Work item ▸
The line containing "Task: Open audio Settings equalizer icon" marks the end, so write out exactly every line from the top of the entries below through that one.

[Collected data]
· · · · · · ·

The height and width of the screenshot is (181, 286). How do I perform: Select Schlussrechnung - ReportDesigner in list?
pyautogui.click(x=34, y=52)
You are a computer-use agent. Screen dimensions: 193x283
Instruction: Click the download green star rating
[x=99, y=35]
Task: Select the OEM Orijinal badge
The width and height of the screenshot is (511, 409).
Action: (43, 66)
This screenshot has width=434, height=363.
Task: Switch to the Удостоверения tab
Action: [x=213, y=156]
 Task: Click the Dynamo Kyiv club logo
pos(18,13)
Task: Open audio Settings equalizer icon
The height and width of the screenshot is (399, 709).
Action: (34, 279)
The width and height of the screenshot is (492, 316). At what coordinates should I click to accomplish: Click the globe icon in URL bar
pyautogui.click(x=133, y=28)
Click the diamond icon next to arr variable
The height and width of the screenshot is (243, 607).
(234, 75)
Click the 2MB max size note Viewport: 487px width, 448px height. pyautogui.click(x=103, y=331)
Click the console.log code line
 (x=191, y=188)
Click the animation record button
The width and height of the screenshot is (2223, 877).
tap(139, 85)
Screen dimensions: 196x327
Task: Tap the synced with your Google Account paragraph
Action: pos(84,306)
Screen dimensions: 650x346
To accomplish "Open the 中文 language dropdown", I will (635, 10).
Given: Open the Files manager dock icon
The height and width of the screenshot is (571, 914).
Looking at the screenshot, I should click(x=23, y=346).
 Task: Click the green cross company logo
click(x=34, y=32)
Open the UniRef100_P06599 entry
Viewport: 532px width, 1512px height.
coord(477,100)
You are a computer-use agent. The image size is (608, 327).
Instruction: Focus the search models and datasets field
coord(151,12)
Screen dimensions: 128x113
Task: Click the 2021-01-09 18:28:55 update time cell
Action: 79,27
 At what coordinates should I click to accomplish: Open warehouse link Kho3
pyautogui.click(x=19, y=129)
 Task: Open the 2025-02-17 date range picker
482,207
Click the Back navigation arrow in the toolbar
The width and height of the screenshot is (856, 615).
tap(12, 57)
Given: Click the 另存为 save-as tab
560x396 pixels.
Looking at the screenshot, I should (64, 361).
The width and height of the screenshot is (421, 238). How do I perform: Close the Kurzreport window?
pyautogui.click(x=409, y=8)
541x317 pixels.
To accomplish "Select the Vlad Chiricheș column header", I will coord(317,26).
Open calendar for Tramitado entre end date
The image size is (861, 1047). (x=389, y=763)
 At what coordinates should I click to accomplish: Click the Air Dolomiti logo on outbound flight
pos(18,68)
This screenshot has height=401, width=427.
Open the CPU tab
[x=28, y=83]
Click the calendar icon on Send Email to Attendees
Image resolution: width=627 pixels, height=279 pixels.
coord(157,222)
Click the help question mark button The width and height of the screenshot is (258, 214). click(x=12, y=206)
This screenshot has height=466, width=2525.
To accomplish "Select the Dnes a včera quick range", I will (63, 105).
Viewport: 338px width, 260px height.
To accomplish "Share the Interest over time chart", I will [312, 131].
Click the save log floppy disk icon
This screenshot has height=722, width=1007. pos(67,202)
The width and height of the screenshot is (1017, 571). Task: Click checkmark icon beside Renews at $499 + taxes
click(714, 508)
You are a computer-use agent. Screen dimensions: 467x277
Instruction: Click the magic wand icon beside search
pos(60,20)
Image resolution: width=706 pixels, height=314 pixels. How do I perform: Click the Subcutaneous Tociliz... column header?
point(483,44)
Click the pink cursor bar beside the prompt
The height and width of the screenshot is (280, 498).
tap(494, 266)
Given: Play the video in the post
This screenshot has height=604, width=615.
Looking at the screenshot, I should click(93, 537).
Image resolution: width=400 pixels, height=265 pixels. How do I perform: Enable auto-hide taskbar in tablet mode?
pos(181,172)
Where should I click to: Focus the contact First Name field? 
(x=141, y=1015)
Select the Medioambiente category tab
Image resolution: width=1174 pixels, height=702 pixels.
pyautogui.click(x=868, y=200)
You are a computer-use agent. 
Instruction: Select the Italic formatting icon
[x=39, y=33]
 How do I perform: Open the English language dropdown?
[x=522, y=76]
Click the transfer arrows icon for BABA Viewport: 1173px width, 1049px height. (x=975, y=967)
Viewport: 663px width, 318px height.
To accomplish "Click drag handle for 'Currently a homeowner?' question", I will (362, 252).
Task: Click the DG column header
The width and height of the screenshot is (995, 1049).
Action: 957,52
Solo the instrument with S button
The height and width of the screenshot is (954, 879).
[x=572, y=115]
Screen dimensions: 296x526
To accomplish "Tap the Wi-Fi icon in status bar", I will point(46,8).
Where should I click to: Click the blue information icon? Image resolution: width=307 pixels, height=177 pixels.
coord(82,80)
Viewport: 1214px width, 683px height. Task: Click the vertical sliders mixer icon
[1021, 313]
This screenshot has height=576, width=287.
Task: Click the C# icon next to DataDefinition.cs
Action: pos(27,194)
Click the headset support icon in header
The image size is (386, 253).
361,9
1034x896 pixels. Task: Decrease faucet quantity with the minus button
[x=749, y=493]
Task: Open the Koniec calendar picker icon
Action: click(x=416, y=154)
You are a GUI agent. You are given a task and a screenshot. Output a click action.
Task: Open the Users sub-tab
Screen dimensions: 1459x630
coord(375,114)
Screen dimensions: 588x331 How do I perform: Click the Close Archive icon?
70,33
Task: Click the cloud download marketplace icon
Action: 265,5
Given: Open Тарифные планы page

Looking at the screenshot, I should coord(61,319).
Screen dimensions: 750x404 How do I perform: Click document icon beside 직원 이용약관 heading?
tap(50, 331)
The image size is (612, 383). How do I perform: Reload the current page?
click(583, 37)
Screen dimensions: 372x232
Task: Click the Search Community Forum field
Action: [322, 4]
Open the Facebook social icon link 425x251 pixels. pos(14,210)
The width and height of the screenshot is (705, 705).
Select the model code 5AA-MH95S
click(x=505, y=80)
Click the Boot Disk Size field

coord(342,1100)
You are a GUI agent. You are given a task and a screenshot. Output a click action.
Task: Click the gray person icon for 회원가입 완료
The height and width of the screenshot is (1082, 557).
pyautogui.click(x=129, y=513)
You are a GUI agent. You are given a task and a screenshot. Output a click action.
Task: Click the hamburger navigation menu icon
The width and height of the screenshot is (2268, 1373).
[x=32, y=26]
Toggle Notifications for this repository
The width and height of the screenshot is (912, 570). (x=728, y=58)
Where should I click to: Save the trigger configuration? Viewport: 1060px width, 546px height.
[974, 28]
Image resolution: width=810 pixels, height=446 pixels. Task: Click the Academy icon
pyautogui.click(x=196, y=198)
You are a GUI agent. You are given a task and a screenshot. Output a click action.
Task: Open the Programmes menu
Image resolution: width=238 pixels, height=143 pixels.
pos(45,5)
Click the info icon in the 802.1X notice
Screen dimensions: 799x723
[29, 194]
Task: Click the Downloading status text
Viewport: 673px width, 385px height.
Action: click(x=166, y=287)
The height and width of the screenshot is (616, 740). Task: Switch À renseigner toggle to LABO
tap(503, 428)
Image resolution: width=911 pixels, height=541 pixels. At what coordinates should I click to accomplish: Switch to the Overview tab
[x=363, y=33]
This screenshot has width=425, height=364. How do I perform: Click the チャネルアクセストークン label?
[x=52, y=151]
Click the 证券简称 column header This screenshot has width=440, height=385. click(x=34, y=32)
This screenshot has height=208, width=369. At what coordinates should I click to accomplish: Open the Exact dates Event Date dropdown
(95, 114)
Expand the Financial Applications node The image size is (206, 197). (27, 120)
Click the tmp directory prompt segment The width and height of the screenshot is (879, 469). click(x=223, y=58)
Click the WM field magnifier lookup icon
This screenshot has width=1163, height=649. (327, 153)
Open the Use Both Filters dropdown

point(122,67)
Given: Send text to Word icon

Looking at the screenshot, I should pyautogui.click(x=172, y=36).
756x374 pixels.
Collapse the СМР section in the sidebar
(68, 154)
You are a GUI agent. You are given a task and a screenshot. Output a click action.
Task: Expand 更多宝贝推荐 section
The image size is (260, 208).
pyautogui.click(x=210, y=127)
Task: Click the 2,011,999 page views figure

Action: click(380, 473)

· · · · · · ·

The answer ▸
The height and width of the screenshot is (181, 286). How do I perform: Select Schlussrechnung - ReportDesigner in list?
pyautogui.click(x=34, y=52)
You are a computer-use agent. Screen dimensions: 193x283
Instruction: Click the download green star rating
[x=99, y=35]
Task: Select the OEM Orijinal badge
The width and height of the screenshot is (511, 409).
Action: (43, 66)
This screenshot has width=434, height=363.
Task: Switch to the Удостоверения tab
Action: [x=213, y=156]
 Task: Click the Dynamo Kyiv club logo
pos(18,13)
Task: Open audio Settings equalizer icon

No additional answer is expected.